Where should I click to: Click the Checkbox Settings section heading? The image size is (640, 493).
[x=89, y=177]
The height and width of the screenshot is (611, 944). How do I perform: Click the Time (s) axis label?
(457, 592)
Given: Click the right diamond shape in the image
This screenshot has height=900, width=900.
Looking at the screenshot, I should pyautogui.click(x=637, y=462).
--
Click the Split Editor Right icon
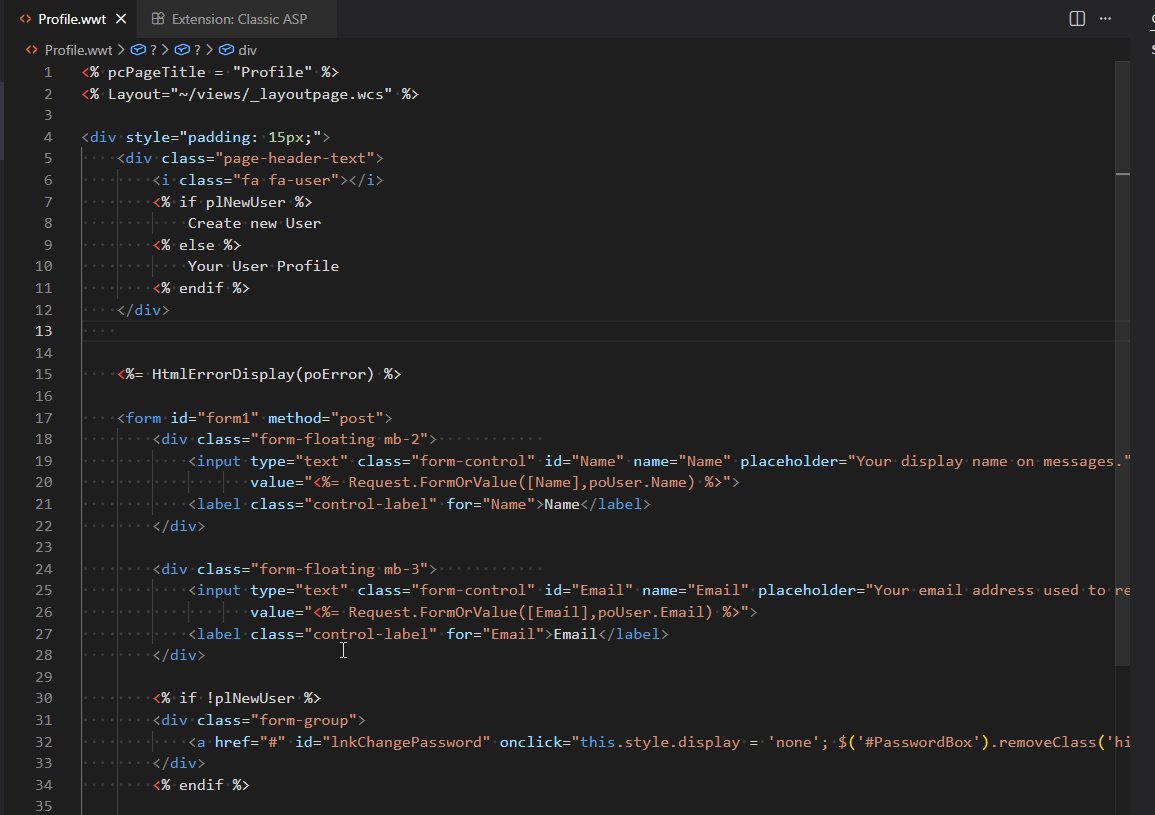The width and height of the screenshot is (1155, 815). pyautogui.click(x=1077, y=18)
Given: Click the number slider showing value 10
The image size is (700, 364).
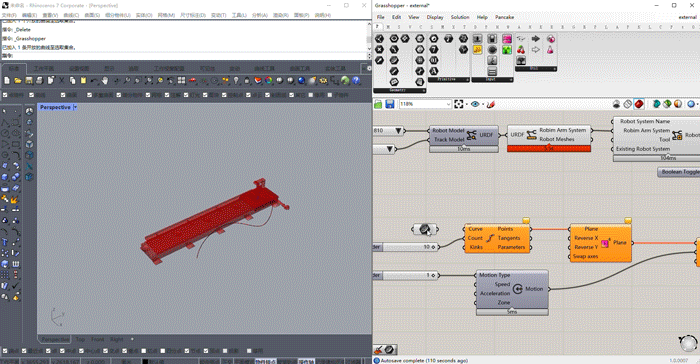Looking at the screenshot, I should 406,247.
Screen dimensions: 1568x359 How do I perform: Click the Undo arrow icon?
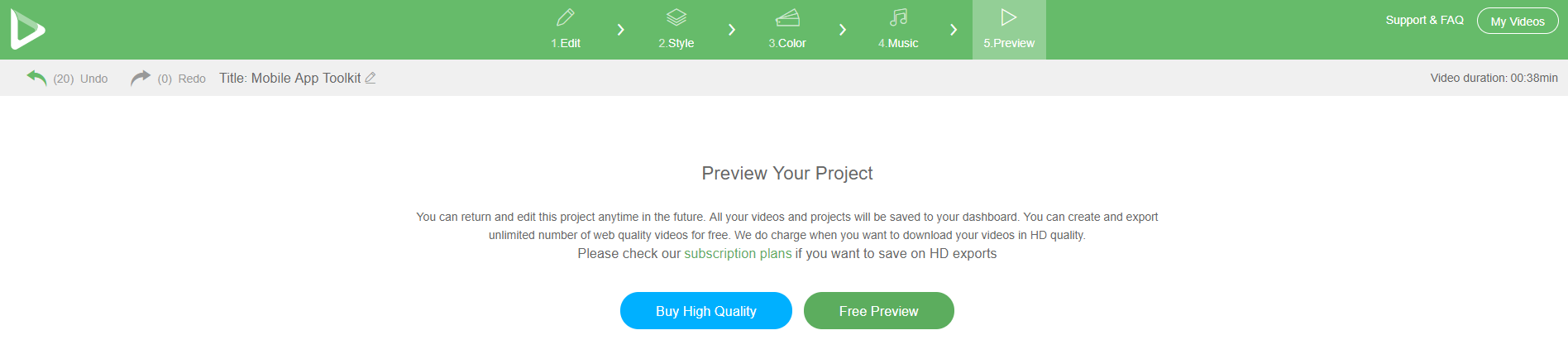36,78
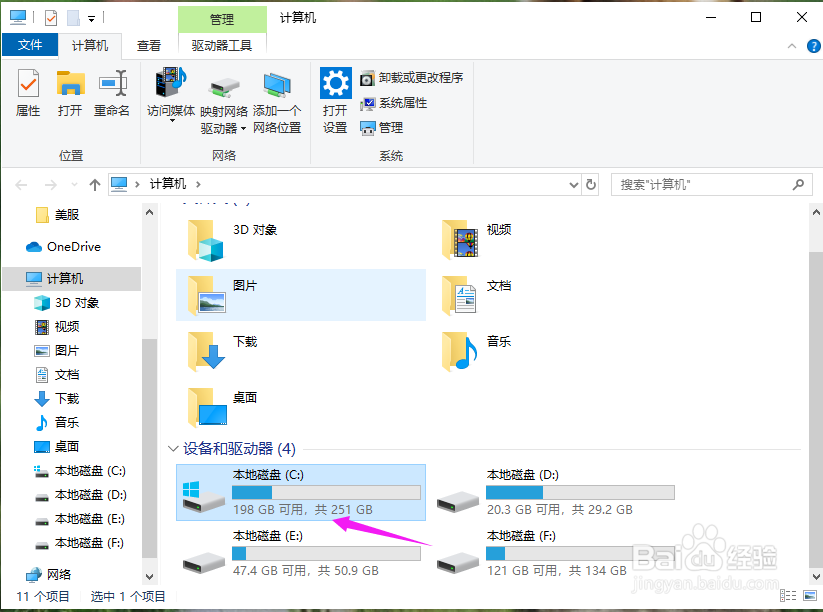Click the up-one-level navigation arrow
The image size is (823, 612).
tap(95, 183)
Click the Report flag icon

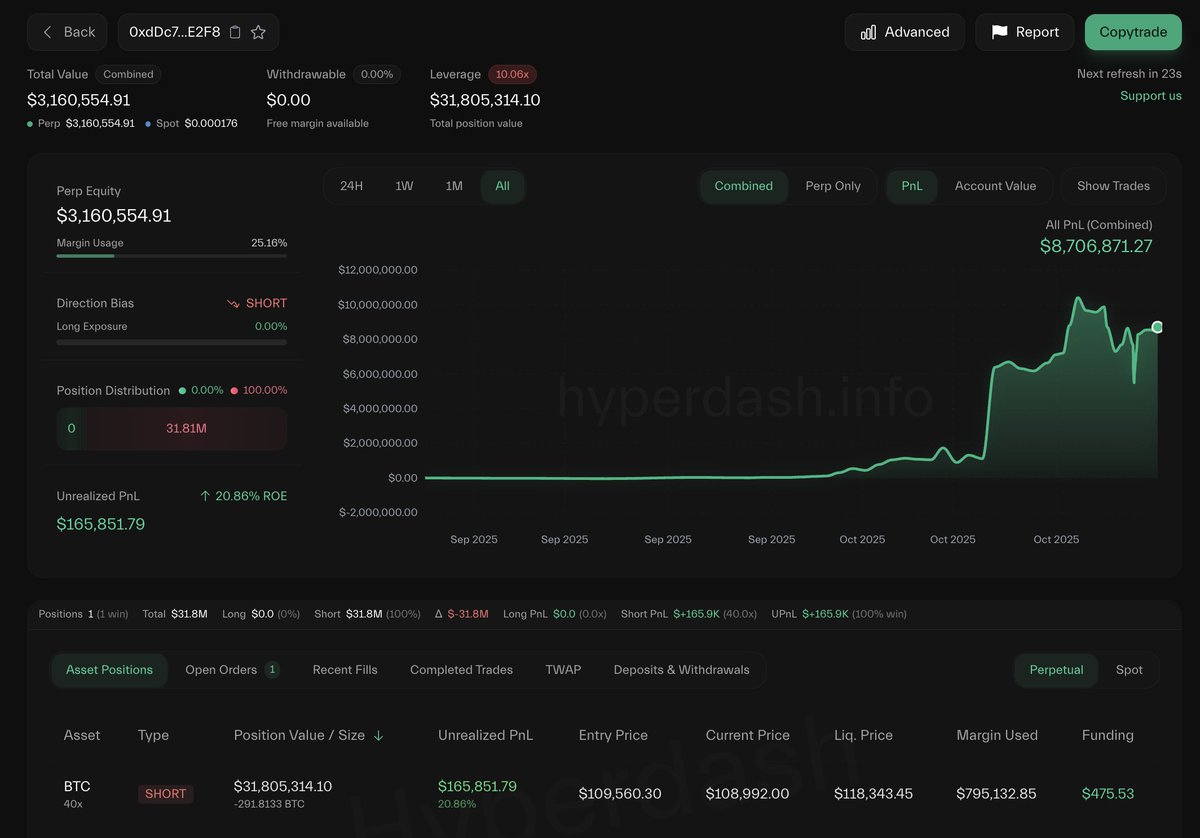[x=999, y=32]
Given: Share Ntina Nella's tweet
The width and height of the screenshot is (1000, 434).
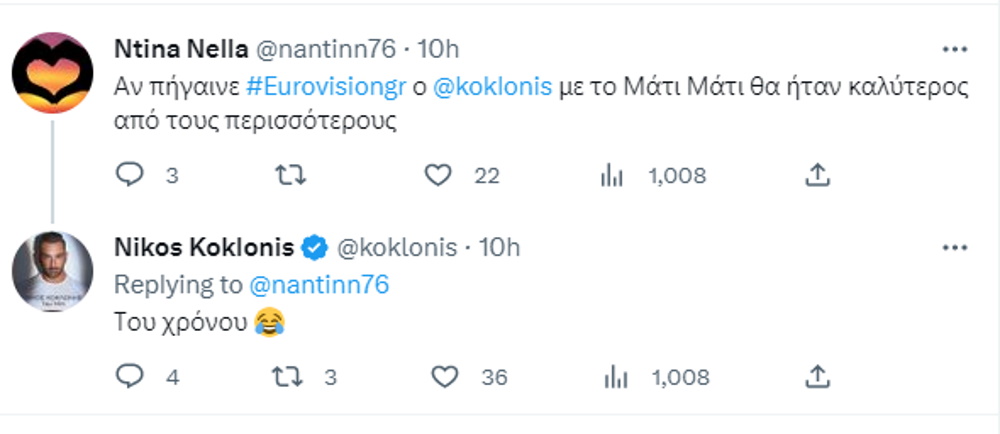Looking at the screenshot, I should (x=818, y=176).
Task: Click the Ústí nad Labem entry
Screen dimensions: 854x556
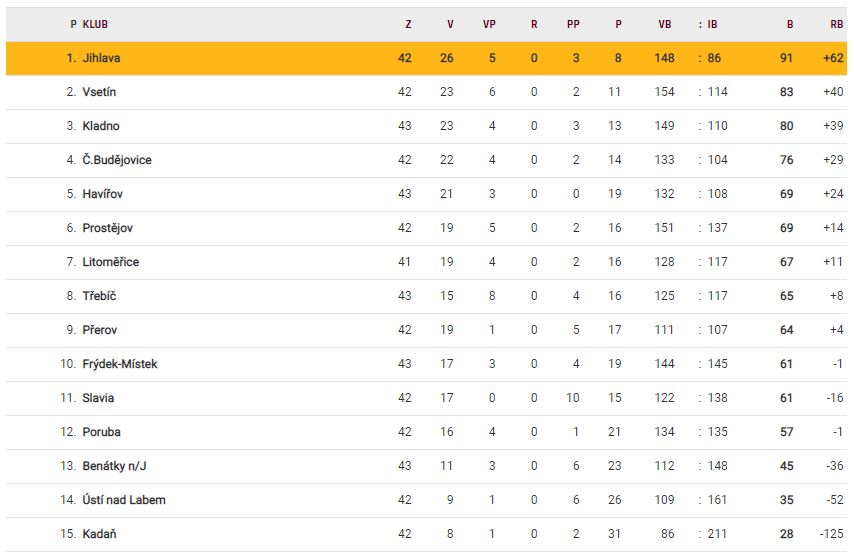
...
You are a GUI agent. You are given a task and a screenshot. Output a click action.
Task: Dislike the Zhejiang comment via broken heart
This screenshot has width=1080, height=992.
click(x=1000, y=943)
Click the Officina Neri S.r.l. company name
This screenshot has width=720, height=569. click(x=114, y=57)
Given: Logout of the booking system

### WHAT YOU ARE ASKED TO DO
Using the listing above, copy exactly the line that contains "Task: Click the Ústí nad Labem entry", the line that contains "Screen dimensions: 854x556", and each line that falls between them.

### OUTPUT FOR THIS TASK
Task: Click the Ústí nad Labem entry
Screen dimensions: 854x556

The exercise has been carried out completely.